- _Aim of the task_
Rewrite the lines below as a Markdown table, starting at the line with "Sites web (43, 5)" and continuing up to and including the final line. Use two columns, "Row" for a running number and "Line" for the line's text, and leave out any blank lines.

- _Given data_
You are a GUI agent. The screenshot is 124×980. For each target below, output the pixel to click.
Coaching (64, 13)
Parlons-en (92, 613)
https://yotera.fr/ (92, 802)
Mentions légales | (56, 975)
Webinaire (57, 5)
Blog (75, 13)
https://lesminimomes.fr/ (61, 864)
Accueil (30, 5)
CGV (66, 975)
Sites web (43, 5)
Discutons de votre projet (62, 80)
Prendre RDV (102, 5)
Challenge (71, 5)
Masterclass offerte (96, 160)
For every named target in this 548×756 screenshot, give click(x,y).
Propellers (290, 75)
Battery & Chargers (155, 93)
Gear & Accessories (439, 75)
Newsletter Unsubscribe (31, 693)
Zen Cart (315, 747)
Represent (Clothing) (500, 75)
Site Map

- _The result_
| Row | Line |
|---|---|
| 1 | Sites web (43, 5) |
| 2 | Discutons de votre projet (62, 80) |
| 3 | Prendre RDV (102, 5) |
| 4 | Challenge (71, 5) |
| 5 | Masterclass offerte (96, 160) |
| 6 | For every named target in this 548×756 screenshot, give click(x,y). |
| 7 | Propellers (290, 75) |
| 8 | Battery & Chargers (155, 93) |
| 9 | Gear & Accessories (439, 75) |
| 10 | Newsletter Unsubscribe (31, 693) |
| 11 | Zen Cart (315, 747) |
| 12 | Represent (Clothing) (500, 75) |
| 13 | Site Map |